» **TASK GOAL**: Below, find the line containing "Image resolution: width=491"; from there to the final line, print every line exactly and skip the pictures.

═══ ENTRIES SUPPLIED ═══

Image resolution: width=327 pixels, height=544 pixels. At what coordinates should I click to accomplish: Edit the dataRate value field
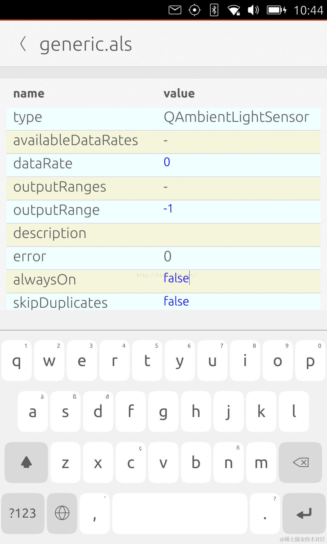pos(167,162)
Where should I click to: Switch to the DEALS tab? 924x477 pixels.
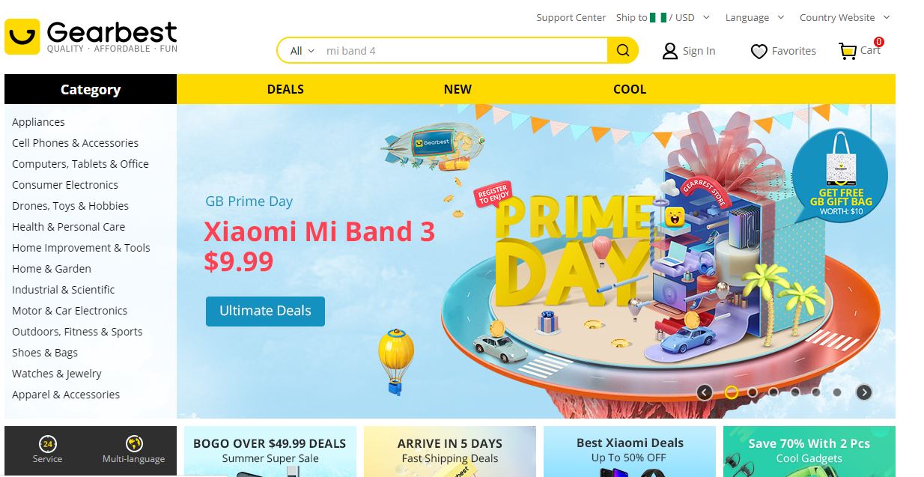tap(285, 89)
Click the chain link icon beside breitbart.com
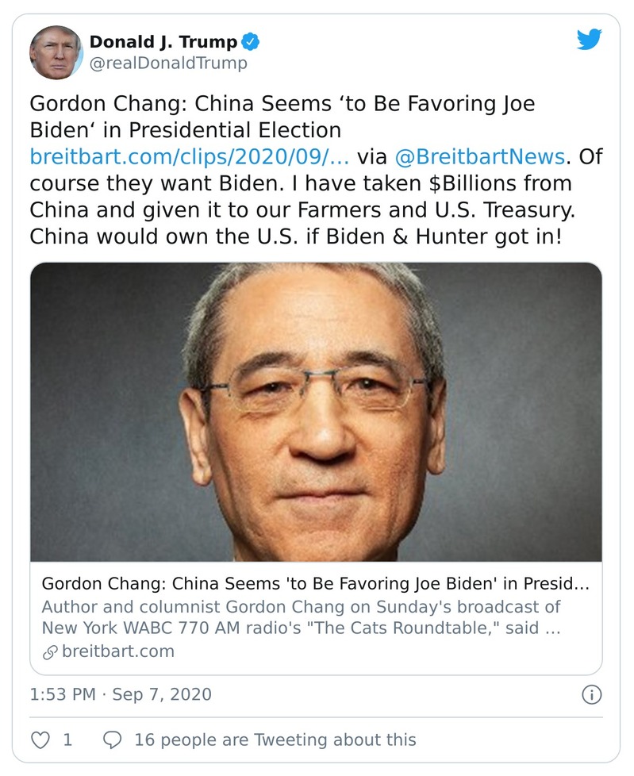The height and width of the screenshot is (776, 634). (x=50, y=651)
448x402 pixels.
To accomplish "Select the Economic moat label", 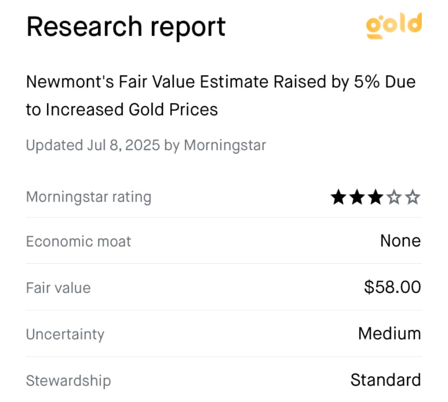I will pyautogui.click(x=78, y=241).
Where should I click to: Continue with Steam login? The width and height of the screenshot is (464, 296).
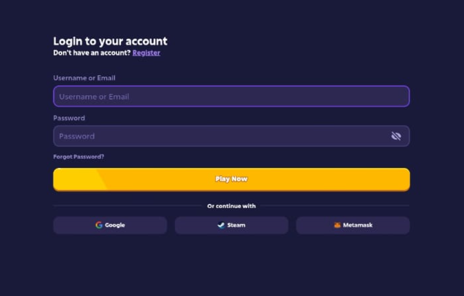pyautogui.click(x=231, y=225)

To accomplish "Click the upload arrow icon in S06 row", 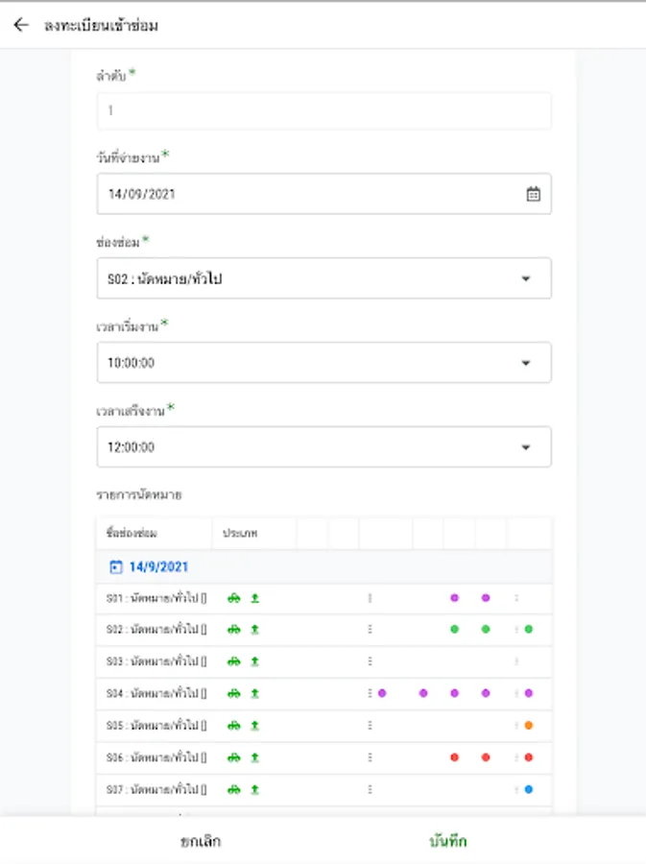I will click(x=255, y=757).
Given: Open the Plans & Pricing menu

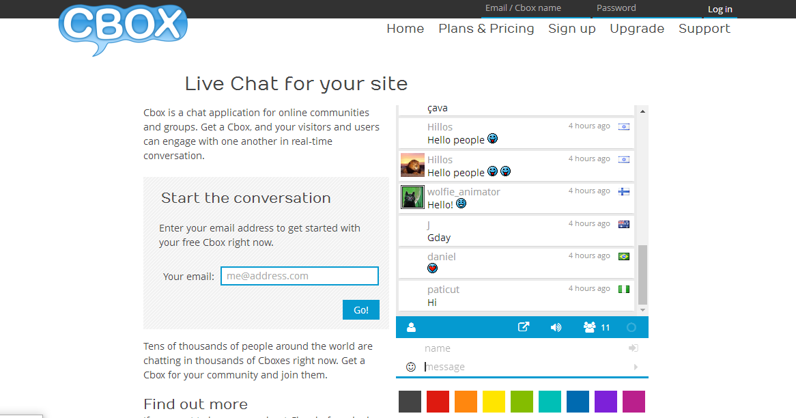Looking at the screenshot, I should (x=486, y=29).
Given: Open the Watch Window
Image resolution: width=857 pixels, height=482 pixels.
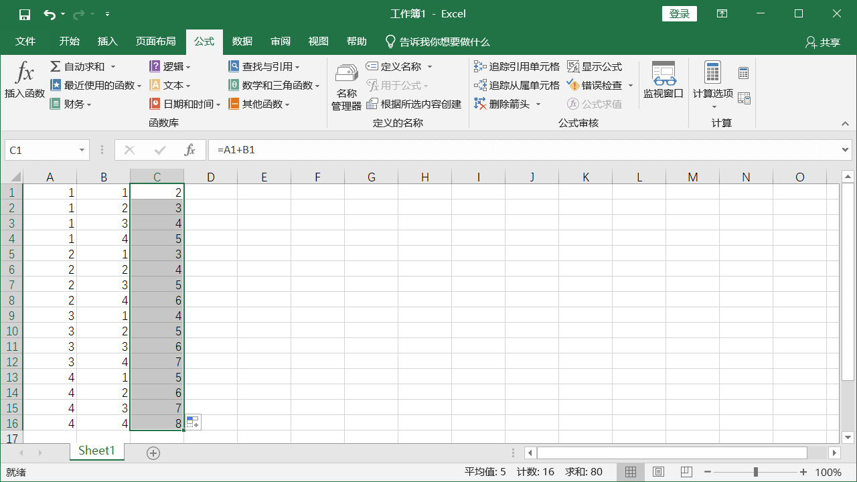Looking at the screenshot, I should coord(663,80).
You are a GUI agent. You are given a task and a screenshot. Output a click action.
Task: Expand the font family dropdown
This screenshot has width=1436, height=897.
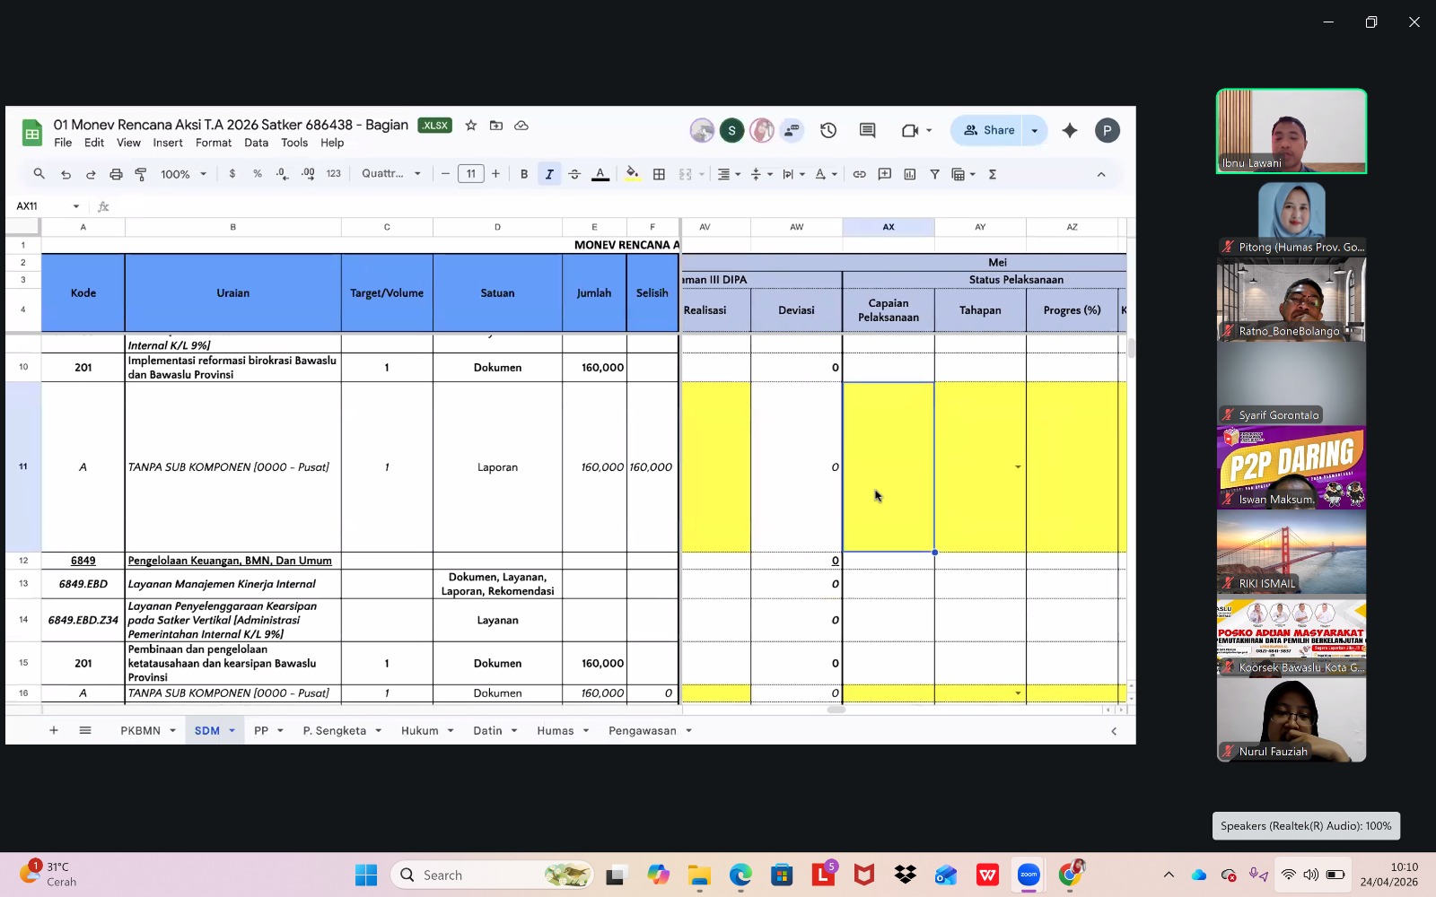click(x=391, y=174)
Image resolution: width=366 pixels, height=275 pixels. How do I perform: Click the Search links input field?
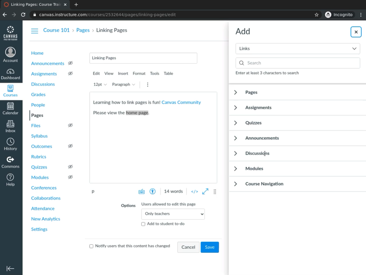point(301,63)
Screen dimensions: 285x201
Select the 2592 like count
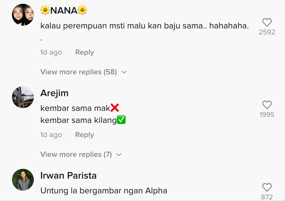(x=267, y=32)
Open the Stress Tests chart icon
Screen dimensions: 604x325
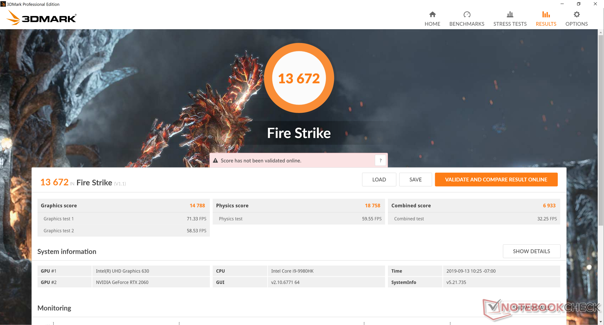click(x=510, y=14)
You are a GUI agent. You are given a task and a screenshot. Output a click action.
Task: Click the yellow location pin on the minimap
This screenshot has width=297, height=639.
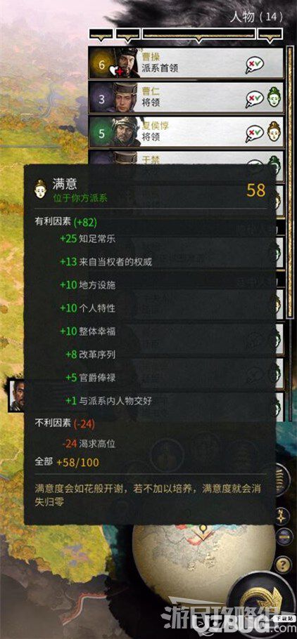(202, 529)
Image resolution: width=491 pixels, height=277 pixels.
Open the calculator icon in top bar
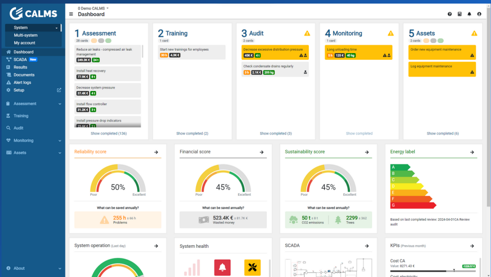pos(459,14)
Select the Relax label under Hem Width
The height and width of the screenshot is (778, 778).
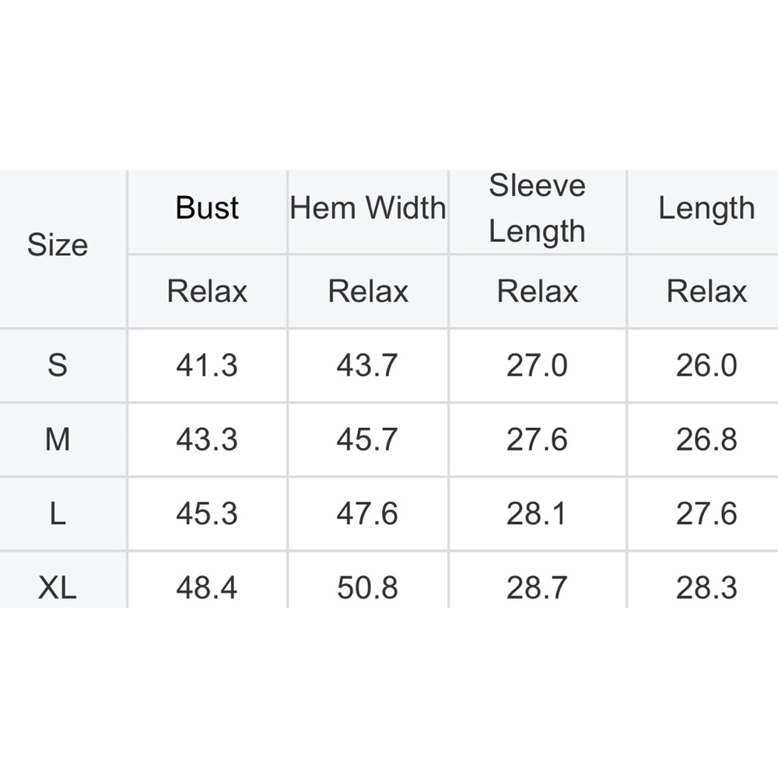pos(368,291)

═══

» **SOLUTION TO THIS TASK**:
Image resolution: width=491 pixels, height=277 pixels.
Open the calculator icon in top bar
pos(459,14)
Select the Relax label under Hem Width
The height and width of the screenshot is (778, 778).
pos(368,291)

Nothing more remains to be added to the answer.